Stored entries
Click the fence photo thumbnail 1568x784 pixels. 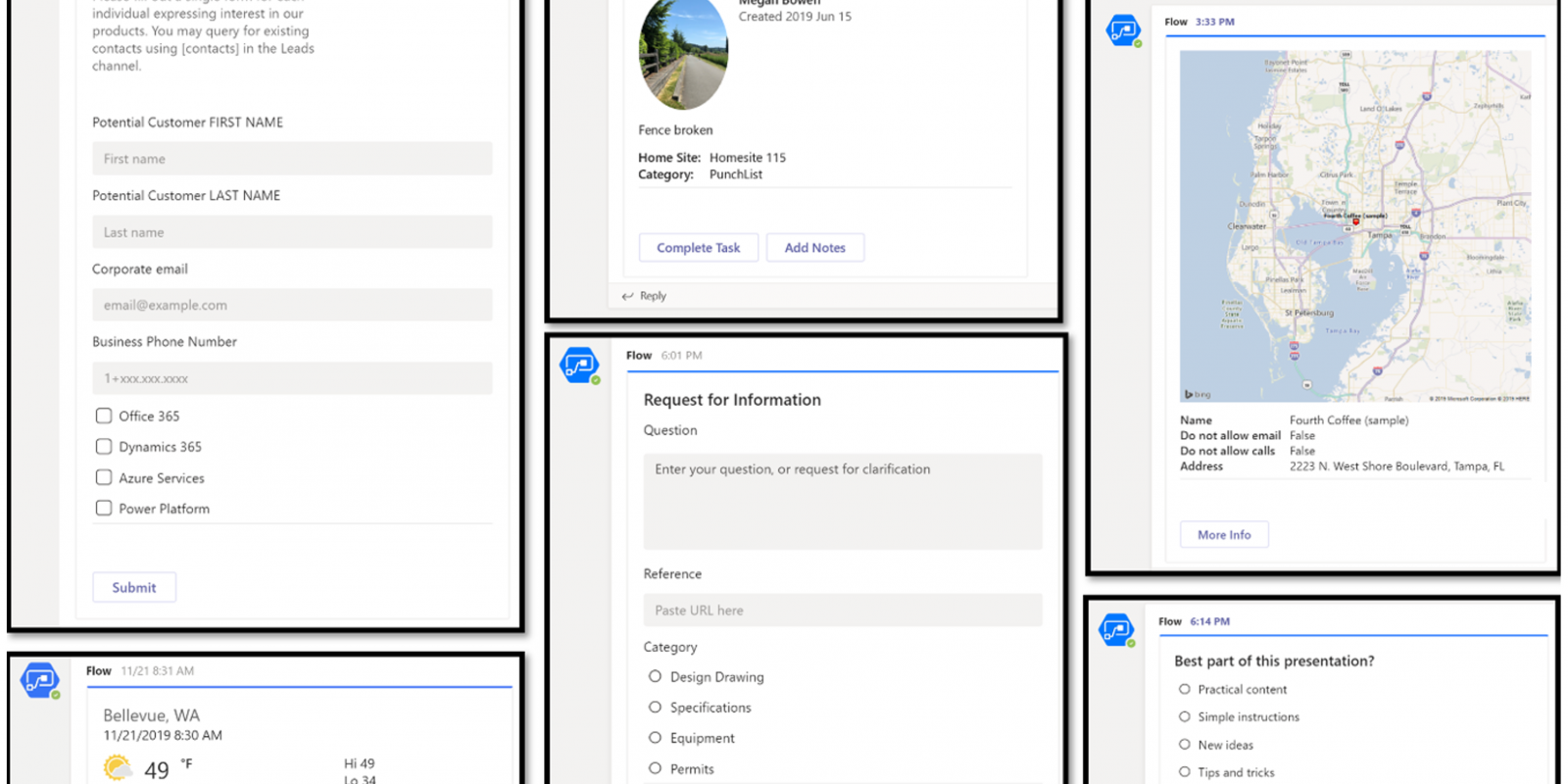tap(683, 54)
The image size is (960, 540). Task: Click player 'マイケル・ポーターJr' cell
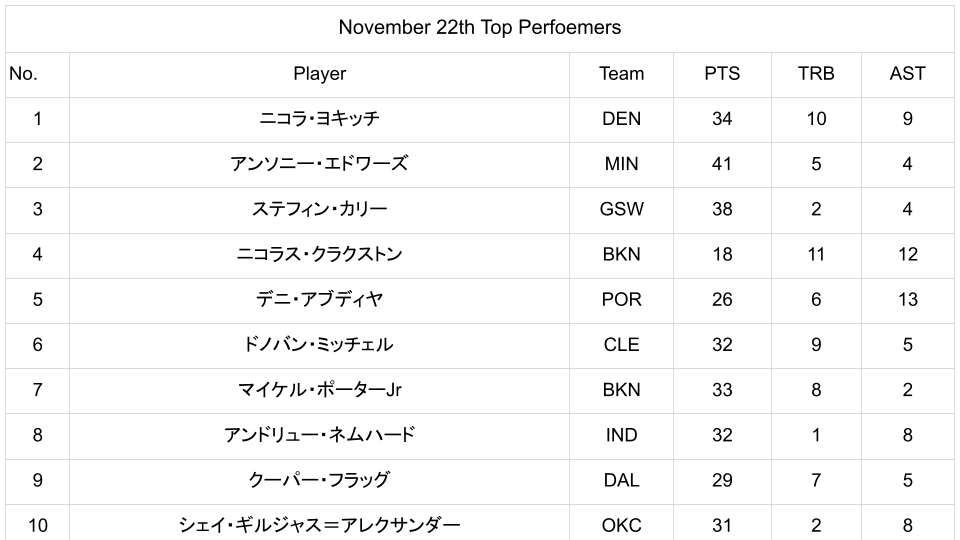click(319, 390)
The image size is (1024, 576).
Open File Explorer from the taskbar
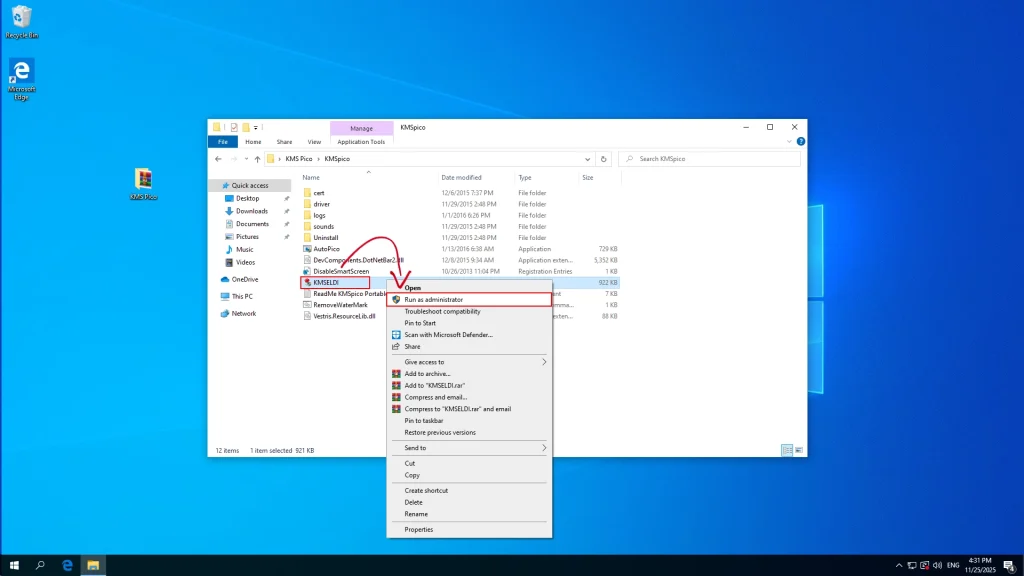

** Action item **
Every line between the one containing "The image size is (1024, 576)." and the last line of the data above, both included, should be copied exactly, but not the pictures.

** Answer box **
The image size is (1024, 576).
Open File Explorer from the taskbar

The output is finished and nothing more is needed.